Music-making for God and people

Music-making for God and people

The Masses of Seán and Peadar Ó Riada: Explorations in Vernacular Chant
by John O’Keefe
(Cork University Press, €49.00)

Music and Society in Cork, 1700-1900
by Susan O’Regan
(Cork University Press, €39.00)

Ina Boyle 1889-1967: A Composer’s Life
by Ita Beausang, with an essay on the music by Séamus de Barra
(Cork University Press, €29.90)

The vocation of a composer in Ireland has never been an easy one, as audiences and opportunities in a comparatively small society have posed problems since the emergence of the modern manner of composition and performance in the early 18th Century. These three books deal with aspects of Irish musical life, including the composition of music for religious use and with religious themes.

The book on the Ó Riadas, father and son, published to mark the half century since the issuing of the Vatican II instruction on liturgical music, Musicam Sacram, discuses Seán Ó Riada’s mass Ceol an Aifrinn, with its by now classic settings, including the universally popular ‘Ag Críost an síol’, and other works by him and his son.

The author points out that the Church’s own move towards the use of local and vernacular forms of celebration and music (as for example in the then celebrated Missa Luba of Fr Guido Haazen and ‘Les Troubadours du Roi Baudouin’, with its vibrant rhythms of African joy for the gospel) – coincided with Seán Ó Riada’s own exploration of the potential of the Irish traditional airs for the classical composer.

Seán Ó Riada wrote his two masses for the community of Cúil Aodha, rooted in the traditional culture of the Gaeltachta; but John O’Keefe considers the compositions in the much wider context of western liturgical music since the Middle Ages.

Ó Riada’s genius is rightly celebrated, though (as I recall) there was less enthusiasm among many his admirers for Vertical Man. For all those who struggle with the task of maintaining liturgical music in the context of today’s parish life, John O’Keefe’s book will be an important inspiration.

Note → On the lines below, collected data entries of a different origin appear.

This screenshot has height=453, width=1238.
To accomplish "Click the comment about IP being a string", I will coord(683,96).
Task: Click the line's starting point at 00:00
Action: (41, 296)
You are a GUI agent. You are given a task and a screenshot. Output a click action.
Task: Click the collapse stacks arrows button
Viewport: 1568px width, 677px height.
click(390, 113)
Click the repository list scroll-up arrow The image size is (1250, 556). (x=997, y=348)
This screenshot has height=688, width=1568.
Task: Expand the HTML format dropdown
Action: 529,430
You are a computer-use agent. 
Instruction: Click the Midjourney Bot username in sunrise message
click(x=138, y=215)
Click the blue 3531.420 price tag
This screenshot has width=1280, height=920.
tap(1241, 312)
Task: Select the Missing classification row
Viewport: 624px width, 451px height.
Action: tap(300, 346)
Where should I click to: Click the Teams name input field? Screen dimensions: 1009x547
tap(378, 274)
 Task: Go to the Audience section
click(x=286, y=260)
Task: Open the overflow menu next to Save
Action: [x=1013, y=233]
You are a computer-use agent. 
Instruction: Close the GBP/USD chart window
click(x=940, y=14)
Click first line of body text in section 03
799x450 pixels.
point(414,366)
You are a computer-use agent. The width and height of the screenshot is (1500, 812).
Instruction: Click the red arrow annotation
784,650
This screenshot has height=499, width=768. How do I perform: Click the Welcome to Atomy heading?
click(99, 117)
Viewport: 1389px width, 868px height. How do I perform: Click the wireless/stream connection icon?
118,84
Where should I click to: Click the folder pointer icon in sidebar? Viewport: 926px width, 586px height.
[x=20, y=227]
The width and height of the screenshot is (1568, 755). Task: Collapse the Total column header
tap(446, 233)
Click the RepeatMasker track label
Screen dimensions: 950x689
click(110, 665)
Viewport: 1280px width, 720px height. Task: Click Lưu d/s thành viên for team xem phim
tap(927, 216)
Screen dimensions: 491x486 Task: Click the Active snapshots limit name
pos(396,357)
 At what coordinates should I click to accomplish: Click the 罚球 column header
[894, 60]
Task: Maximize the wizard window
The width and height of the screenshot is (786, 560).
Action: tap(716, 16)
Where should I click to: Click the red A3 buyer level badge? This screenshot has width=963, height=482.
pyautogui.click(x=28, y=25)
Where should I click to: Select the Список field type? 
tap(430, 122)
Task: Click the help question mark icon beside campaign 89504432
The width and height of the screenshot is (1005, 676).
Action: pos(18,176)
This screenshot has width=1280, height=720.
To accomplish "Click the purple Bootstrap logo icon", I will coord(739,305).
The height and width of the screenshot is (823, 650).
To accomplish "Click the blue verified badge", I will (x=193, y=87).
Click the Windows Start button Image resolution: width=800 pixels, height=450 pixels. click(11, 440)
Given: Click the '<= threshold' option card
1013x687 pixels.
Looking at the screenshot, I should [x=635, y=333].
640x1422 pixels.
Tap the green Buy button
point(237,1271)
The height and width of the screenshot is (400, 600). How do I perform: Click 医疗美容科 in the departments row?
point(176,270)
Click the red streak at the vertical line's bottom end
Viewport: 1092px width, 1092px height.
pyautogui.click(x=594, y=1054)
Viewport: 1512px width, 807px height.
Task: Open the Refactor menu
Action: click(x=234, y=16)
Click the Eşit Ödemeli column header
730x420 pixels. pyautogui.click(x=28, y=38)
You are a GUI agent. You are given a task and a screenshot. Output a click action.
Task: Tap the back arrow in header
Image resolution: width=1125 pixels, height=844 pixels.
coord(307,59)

The deep background to the matter and modes of modern Irish music is explored in the provincial setting of Cork by Susan O’Regan.

So much discussion of cultural affairs concentrates all too often on events in the metropolis of Dublin, though we have to admit that to call Cork ‘provincial’ may well be a little unkind to a city whose citizens have always been aware of and proud of their local achievements.

The book contains a chapter concerning Catholicism and music in the course of the 19th Century – an earlier one had discussed the use of music in the Church of Ireland down to 1820. But Church music has to depend on a musically-educated and aware audience, and the book explores many aspects of this in Victorian Cork.

To those for whom Cork’s literary heritage is an open book, this book will be full of surprises. After all, Joyce acquired his love of music from his Cork-born father who was an enthusiast for many kinds of music, from ballads to grand opera.

The biography of Ina Boyle, born a mere seven years after Joyce, which the publishers rightly say is long overdue, continues that story of theme of music and musical life down to the transformative decade of the 1960s – she died in 1967.

In her lifetime she had influential supporters in Adrian Boult and Vaughan Williams, but was frustrated by her family circumstances. Freed at last in 1951 by the death of her father, she blossomed.

She was one of Ireland’s most prolific composers, and left a permanent mark on Irish cultural history as the first Irishwoman to undertake a symphony, a concerto and a ballet, as the author recounts.

These three books, finely crafted as Cork University Press’s publications always are, reveal the varied nature and interwoven strands of Irish music as a whole, whether liturgical, secular, classical, or indeed, as a life’s vocation.